* Stated goal 1 *
Could you write out the whole sermon excerpt below word for word?

* Reading text *
***

Now just one comment at the end of verse 18:  He preached the gospel to the people.  Now “the people,” of course, refers to the Jews. Obviously they are the people uniquely in the land of Israel.  They are the ones to whom the gospel was first brought, of course.  But it was not limited to them and the Old Testament, and we've gone through that before, the Old Testament indicated that the gospel would be preached, the good news of New Covenant forgiveness would be preached to all people, to the nations.  And a good illustration of that is the immediate move from verse 18 into verse 19 and the introduction of Herod, "Who was reproved by John on account of Herodias, his brother's wife."

Now Herod was not a Jew.  Herod was an Idumean. He was an Edomite, not a Jew.  And it indicates that John didn't limit his preaching to the Jews because the gospel of forgiveness was never limited to any people.  So John's ministry continues overlapping the ministry of Jesus and he preaches the gospel to all who will hear.

Now let me take you to John chapter 3 just to get you in the flow a little bit more of the chronology of all of this.  When John baptized Jesus, as I said, his ministry continued for about six months.  So his ministry and the early ministry of Jesus overlapped.  John continued to prepare people for the reception of Jesus through those early months.  And John chapter 3 sort of fills in for us some of the history.

***

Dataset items
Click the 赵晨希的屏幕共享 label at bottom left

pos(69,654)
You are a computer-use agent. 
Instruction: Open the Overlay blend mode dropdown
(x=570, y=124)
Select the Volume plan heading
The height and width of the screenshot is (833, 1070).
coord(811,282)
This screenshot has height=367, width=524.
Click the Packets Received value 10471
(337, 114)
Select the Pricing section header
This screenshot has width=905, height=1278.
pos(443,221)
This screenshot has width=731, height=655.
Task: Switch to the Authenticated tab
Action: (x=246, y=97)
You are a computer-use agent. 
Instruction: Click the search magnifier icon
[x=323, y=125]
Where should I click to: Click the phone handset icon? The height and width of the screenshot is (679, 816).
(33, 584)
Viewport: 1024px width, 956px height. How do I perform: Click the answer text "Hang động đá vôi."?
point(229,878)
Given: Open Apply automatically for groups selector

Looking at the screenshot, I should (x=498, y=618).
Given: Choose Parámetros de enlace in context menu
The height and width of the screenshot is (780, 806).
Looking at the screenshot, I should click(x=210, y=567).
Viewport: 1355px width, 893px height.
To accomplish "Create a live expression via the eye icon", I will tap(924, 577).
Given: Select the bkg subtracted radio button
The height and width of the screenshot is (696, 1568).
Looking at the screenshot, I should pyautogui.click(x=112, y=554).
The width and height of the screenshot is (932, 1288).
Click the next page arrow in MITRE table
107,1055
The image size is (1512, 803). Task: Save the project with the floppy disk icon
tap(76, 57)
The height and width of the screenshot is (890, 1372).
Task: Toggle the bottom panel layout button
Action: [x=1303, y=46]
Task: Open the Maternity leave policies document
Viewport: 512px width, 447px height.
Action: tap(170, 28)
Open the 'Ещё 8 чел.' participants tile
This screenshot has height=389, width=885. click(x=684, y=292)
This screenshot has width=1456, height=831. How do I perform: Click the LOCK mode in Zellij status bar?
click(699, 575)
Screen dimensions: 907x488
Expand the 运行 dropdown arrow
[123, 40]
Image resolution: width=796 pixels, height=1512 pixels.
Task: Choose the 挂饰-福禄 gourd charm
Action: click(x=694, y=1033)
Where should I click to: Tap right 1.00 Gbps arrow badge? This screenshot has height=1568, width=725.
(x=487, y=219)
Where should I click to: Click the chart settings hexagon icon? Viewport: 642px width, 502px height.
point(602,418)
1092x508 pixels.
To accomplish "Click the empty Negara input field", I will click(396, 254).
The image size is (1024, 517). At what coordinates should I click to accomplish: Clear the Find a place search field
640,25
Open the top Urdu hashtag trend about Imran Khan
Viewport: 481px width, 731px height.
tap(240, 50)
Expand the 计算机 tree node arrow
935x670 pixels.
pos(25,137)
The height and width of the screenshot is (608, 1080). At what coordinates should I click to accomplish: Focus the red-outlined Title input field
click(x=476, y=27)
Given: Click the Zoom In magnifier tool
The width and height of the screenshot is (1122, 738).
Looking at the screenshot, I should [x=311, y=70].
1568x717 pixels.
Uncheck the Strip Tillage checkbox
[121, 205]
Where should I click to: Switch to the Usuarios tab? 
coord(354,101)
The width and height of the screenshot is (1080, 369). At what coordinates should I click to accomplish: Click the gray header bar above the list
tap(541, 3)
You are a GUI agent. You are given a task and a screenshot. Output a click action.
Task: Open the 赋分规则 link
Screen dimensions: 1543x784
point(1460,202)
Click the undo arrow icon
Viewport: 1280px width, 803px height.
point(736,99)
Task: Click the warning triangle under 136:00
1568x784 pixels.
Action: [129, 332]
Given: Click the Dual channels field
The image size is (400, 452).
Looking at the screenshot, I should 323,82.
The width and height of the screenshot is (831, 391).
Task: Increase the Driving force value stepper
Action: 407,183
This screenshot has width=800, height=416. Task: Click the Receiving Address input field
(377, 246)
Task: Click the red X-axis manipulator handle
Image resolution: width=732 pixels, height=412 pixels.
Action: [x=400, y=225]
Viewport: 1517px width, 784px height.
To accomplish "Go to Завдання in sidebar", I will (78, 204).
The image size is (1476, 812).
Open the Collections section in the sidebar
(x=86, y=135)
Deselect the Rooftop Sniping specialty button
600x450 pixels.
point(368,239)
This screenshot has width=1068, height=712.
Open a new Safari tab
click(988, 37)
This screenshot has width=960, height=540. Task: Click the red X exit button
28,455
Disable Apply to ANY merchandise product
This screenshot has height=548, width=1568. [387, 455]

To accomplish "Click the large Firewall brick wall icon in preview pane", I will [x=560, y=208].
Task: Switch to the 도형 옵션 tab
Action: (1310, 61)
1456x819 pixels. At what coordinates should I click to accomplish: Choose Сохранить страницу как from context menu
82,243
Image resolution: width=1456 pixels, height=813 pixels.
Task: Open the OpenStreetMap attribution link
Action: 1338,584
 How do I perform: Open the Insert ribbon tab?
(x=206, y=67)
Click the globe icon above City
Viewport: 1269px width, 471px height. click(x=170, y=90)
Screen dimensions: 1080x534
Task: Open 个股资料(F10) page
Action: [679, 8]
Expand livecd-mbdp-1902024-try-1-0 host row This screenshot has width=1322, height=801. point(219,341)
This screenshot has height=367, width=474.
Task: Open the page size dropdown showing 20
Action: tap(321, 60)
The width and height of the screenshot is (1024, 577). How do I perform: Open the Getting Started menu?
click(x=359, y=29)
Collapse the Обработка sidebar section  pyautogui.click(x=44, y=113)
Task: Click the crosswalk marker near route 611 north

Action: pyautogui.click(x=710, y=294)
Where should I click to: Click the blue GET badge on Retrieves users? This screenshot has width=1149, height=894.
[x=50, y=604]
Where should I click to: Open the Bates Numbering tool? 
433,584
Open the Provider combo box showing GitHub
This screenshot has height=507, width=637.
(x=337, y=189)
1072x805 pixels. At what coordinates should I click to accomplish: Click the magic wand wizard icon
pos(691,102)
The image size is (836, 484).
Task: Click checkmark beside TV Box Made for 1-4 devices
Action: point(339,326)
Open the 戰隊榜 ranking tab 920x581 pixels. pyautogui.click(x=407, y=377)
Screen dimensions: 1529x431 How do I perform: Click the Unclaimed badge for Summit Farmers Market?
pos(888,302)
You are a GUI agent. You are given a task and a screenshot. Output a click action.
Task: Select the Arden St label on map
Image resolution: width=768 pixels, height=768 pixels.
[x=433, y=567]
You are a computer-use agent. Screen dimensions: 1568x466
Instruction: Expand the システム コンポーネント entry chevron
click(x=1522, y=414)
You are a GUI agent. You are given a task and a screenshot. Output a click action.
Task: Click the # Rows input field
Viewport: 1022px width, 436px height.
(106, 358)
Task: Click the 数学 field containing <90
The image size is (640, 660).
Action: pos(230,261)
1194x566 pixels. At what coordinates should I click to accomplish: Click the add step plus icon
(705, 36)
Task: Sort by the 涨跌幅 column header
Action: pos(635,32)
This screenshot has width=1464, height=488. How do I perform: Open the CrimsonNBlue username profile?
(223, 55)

***

* Stated goal 2 *
Could you convert the stretch of records above, from the line containing "Screen dimensions: 907x488" through the line containing "click(x=476, y=27)", into a Markdown table with the columns No. and Line, giving each non-blank line its own numbered row?

* Correct result 1 *
Now just one comment at the end of verse 18:  He preached the gospel to the people.  Now “the people,” of course, refers to the Jews. Obviously they are the people uniquely in the land of Israel.  They are the ones to whom the gospel was first brought, of course.  But it was not limited to them and the Old Testament, and we've gone through that before, the Old Testament indicated that the gospel would be preached, the good news of New Covenant forgiveness would be preached to all people, to the nations.  And a good illustration of that is the immediate move from verse 18 into verse 19 and the introduction of Herod, "Who was reproved by John on account of Herodias, his brother's wife."

Now Herod was not a Jew.  Herod was an Idumean. He was an Edomite, not a Jew.  And it indicates that John didn't limit his preaching to the Jews because the gospel of forgiveness was never limited to any people.  So John's ministry continues overlapping the ministry of Jesus and he preaches the gospel to all who will hear.

Now let me take you to John chapter 3 just to get you in the flow a little bit more of the chronology of all of this.  When John baptized Jesus, as I said, his ministry continued for about six months.  So his ministry and the early ministry of Jesus overlapped.  John continued to prepare people for the reception of Jesus through those early months.  And John chapter 3 sort of fills in for us some of the history.

* Correct result 2 *
| No. | Line |
|---|---|
| 1 | Screen dimensions: 907x488 |
| 2 | Expand the 运行 dropdown arrow |
| 3 | [123, 40] |
| 4 | Image resolution: width=796 pixels, height=1512 pixels. |
| 5 | Task: Choose the 挂饰-福禄 gourd charm |
| 6 | Action: click(x=694, y=1033) |
| 7 | Where should I click to: Tap right 1.00 Gbps arrow badge? This screenshot has height=1568, width=725. |
| 8 | (x=487, y=219) |
| 9 | Where should I click to: Click the chart settings hexagon icon? Viewport: 642px width, 502px height. |
| 10 | point(602,418) |
| 11 | 1092x508 pixels. |
| 12 | To accomplish "Click the empty Negara input field", I will click(396, 254). |
| 13 | The image size is (1024, 517). At what coordinates should I click to accomplish: Clear the Find a place search field |
| 14 | 640,25 |
| 15 | Open the top Urdu hashtag trend about Imran Khan |
| 16 | Viewport: 481px width, 731px height. |
| 17 | tap(240, 50) |
| 18 | Expand the 计算机 tree node arrow |
| 19 | 935x670 pixels. |
| 20 | pos(25,137) |
| 21 | The height and width of the screenshot is (608, 1080). At what coordinates should I click to accomplish: Focus the red-outlined Title input field |
| 22 | click(x=476, y=27) |